Stock investment resources

Discussion in 'Sharemarket Investing Platforms, Tools & Services' started by The Falcon, 22nd Jul, 2015.

Join Australia's most dynamic and respected property investment community
  1. Nodrog

    Nodrog Well-Known Member

    Joined:
    28th Jun, 2015
    Posts:
    11,410
    Location:
    Buderim
    Certainly not the cheapest book around:eek::
    Amazon.com: Buying Choices: Margin of Safety: Risk-Averse Value Investing Strategies for the Thoughtful Investor

    One reviewers comment:
     
    Last edited: 8th Aug, 2017
    Anne11 likes this.
  2. The Falcon

    The Falcon Well-Known Member

    Joined:
    18th Jun, 2015
    Posts:
    3,426
    Location:
    AU
    Yeah Klarman has a good record at Baupost. I think the reviewer maybe didn't "get" fooled by randomness judging by the comment. Most far better served by Ellis and Bogle with Bernstein and Taleb to cover risk and randomness. We know some factors have historically outperformed, but we've also seen many value luminaries come a cropper in recent years..it's a numbers thing.
     
    Anne11 and Nodrog like this.
  3. Anne11

    Anne11 Well-Known Member

    Joined:
    19th Jun, 2015
    Posts:
    571
    Location:
    Brisbane
    I am half way through hus audio book on youtube, very interesting. One thing that stucks with me is i am better off not looking frequently at my portfolio ( he suggested once/year) and the higher impact of negative over positive emotion is like more than twice
     
    pippen likes this.
  4. The Falcon

    The Falcon Well-Known Member

    Joined:
    18th Jun, 2015
    Posts:
    3,426
    Location:
    AU
    I certainly don't think that Talebs stuff is prescriptive (his portfolio is about taking advantage of fat tail risk) but there is lots of good stuff that any investor can glean.
     
  5. Nodrog

    Nodrog Well-Known Member

    Joined:
    28th Jun, 2015
    Posts:
    11,410
    Location:
    Buderim
    Based on the strong recommendation of wise old Taylor Larrimore from Bogleheads I'm currently reading the following book:

    The Simple Path to Wealth: Your road map to financial independence and a rich, free life eBook: JL Collins, Mr. Money Mustache: Amazon.com.au: Kindle Store

    This caught my eye in the above book:
    After also reading a number of Bill Bernstein books (and a number of other articles / books) recently I noted a similar comment along the same lines.

    In summary if one is wealthy enough to be able to live solely off dividends after allowing for at worst a 50% "temporary" cut in same then other than a cash buffer to cover a couple of years living expenses then all your wealth can be in a broadly diversified portfolio of shares. I personally feel more comfortable having some International Equity diversification given that ASX is small and concentrated. After all these authors live and invest mostly in the US.

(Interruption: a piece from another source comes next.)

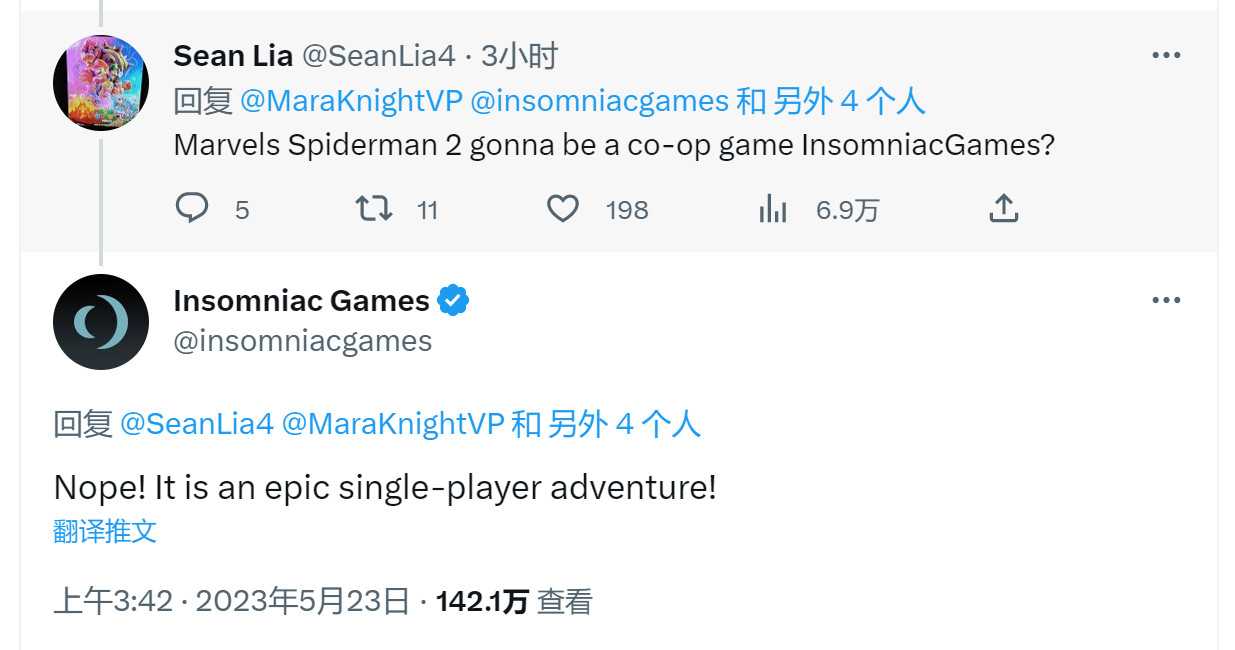Select the Sean Lia display name

point(233,55)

    The BIG test however is whether you can sleep well at night and stay the course during major market crashes
    .

    After a lot more reading I'm not convinced that in more modern times risk management needs to go quite so far as allowing for a Great Depression scenario. But if your portfolio / psychology can allow for that so much the better. I'm confident ours does.

    So after a huge amount of reading / research in recent times and in our case of having been through a few market crashes / bear markets and held our nerve I'm confident that our simple two bucket approach of around four years living expenses in Cash and the rest in Shares (for their income) is right for OUR circumstances.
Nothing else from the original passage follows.